Vyarawalla would wake up at 4.30 am, explore the Capital’s power corridors during the day, and return home late in the night. She then processed her photographs. Occasionally, she ventured into the city’s underbelly. Amid the Mountbatten-Jinnah collection of her Delhi archives, it is nice to suddenly come across moody stills of the city — Muharram procession in Matia Mahal, Ramlila parade in Khari Baoli and Eid prayer in Jama Masjid.
This doesn’t mean that Vyarawalla’s VIP oeuvre was dull. With her photographer’s pass, stamped ‘No. 16’, she documented the ‘transfer of power celebrations (August 14-17, 1947)’. Beside the funerals of Gandhi and Nehru, she covered India’s first Republic Day parade that took place outside the Purana Quila.

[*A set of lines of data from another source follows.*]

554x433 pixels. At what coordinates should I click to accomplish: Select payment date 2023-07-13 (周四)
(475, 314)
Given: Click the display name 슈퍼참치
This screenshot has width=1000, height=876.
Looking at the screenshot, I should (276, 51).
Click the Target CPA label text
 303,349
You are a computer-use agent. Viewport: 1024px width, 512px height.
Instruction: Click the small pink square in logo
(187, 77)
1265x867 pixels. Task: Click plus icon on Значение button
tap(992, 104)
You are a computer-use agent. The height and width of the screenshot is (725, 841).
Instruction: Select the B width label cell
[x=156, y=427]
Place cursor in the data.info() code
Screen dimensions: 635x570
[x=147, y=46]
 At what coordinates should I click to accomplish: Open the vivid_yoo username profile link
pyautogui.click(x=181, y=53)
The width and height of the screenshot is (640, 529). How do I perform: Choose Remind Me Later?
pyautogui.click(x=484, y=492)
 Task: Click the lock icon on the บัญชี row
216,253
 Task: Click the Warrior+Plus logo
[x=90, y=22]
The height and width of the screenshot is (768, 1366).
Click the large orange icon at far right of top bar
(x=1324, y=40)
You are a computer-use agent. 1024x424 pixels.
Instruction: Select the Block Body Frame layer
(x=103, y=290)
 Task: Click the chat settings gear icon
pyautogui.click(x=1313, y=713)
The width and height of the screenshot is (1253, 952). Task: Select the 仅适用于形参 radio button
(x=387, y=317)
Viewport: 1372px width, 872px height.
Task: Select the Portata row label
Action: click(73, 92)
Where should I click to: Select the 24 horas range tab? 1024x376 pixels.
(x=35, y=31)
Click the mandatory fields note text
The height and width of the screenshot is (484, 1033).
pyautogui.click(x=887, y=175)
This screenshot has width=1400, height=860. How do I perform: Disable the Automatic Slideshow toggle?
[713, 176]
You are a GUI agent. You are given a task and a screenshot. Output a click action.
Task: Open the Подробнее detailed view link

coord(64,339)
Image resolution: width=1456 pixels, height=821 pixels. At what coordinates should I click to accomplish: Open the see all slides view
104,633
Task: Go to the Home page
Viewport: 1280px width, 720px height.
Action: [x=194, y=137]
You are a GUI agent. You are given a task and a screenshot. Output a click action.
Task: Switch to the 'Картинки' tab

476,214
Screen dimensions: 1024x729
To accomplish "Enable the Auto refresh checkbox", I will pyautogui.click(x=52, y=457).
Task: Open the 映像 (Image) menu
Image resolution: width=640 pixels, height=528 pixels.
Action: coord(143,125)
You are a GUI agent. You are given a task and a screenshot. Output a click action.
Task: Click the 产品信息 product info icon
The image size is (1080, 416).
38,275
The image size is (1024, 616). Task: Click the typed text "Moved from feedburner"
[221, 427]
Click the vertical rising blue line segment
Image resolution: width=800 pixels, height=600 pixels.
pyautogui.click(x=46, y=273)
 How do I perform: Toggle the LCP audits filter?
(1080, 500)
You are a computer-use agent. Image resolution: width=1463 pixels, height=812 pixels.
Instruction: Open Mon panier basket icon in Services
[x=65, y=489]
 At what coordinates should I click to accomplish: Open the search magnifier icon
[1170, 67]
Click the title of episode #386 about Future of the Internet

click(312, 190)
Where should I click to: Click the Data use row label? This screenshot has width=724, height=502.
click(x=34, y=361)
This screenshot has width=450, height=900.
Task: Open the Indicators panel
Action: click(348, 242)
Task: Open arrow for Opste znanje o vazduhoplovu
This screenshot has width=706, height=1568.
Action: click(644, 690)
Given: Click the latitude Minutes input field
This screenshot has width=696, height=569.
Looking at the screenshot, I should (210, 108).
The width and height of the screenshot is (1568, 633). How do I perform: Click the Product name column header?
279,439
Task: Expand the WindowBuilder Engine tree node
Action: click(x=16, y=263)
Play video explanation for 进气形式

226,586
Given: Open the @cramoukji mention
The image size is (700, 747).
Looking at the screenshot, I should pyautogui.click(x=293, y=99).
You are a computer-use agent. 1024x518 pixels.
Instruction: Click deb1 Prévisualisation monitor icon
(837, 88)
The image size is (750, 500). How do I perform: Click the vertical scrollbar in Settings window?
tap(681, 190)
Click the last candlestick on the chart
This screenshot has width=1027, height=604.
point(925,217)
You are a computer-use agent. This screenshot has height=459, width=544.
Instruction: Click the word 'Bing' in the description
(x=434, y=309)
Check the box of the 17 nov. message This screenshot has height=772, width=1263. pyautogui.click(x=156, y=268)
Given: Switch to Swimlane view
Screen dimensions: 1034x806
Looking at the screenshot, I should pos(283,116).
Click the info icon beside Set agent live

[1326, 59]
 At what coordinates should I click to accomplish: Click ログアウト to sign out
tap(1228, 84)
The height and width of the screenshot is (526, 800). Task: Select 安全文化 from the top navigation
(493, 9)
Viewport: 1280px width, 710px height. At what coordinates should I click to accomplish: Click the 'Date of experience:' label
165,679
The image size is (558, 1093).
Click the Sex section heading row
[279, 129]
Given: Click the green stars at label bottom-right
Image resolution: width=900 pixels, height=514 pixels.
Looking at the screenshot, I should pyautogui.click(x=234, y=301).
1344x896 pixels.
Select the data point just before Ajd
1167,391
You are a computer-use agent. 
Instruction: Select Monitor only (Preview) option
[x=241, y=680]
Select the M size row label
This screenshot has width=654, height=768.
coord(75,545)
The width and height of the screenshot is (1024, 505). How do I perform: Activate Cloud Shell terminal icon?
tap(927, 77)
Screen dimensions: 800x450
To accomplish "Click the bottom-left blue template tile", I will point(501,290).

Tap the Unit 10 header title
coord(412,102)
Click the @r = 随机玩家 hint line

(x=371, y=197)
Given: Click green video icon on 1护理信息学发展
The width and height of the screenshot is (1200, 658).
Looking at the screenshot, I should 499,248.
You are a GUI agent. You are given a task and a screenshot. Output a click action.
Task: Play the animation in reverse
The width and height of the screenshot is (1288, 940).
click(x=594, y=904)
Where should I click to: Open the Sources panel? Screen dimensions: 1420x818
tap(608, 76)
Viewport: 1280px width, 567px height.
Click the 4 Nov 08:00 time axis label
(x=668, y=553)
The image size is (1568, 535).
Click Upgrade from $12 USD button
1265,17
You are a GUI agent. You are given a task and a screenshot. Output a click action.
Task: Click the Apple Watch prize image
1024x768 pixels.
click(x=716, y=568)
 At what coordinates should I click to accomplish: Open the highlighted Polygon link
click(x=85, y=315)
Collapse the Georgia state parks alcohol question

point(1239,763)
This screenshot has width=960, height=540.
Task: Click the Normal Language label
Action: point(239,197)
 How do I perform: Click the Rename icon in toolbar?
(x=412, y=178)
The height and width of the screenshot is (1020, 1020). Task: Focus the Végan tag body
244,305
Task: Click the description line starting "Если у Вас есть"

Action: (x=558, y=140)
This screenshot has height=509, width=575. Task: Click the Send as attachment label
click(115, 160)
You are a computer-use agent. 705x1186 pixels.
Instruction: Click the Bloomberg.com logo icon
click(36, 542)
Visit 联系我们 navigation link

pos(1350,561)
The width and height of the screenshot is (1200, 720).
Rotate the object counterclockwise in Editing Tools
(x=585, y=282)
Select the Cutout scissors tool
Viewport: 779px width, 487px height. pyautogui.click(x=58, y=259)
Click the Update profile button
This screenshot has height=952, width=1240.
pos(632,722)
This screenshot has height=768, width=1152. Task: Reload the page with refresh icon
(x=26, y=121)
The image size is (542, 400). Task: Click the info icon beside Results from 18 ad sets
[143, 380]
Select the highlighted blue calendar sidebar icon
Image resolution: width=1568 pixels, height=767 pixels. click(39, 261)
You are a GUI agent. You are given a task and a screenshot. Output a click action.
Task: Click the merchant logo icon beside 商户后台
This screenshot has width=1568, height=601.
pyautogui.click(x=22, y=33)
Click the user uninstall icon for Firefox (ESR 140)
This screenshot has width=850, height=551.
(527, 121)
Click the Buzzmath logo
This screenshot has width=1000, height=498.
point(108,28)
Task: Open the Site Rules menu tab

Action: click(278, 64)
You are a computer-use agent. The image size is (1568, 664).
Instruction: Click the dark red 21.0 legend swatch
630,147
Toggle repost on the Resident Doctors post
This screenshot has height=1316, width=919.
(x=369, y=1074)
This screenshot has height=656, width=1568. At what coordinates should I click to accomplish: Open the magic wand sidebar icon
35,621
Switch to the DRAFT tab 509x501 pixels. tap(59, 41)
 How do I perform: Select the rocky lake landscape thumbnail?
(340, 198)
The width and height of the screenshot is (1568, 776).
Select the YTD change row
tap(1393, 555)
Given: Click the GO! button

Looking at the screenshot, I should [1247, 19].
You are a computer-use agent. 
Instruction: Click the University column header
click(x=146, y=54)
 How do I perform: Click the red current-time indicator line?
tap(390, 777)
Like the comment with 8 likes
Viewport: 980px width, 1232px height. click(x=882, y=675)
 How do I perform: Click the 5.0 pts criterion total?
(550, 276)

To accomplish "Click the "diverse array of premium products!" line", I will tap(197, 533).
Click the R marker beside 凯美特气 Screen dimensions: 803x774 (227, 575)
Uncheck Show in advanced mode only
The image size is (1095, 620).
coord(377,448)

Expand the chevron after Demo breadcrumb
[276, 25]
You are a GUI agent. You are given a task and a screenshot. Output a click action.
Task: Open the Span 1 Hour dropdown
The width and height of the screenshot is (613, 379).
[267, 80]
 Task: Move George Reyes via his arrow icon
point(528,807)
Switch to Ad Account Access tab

She also captured city landmarks that no longer exist: the statue of King George V in the now-empty India Gate canopy, and the statue of Brigadier-General John Nicholson, the East India Company officer officer who was buried in Kashmere Gate.
When Vyarawalla was a Delhiite, the city had no high rises and Humayun’s Tomb was visible from Connaught Place. Her photograph of Jantar Mantar shows an open sky, unobstructed by the view of Park Hotel.
Vyarawalla learned photography from Manekshaw, an accountant. He was the man whom she eventually married. The couple always ate from the same plate. After 33 years of lens work, she gave up photography in 1970. A year earlier, her husband had died. (He was cremated in Nigambodh Ghat.) She then moved to Pilani, Rajasthan, with her son Farooq, who died of bowel cancer in 1989. Vyarawalla lives in a small apartment in Baroda, Gujarat, and spends her free time in gardening.
The National Gallery of Modern Art (NGMA), in collaboration with the Alkazi Foundation for the Arts, is showing ‘Homai Vyarawalla: A Retrospective’. The exhibition is on till October 31 at NGMA, Jaipur House, near India Gate.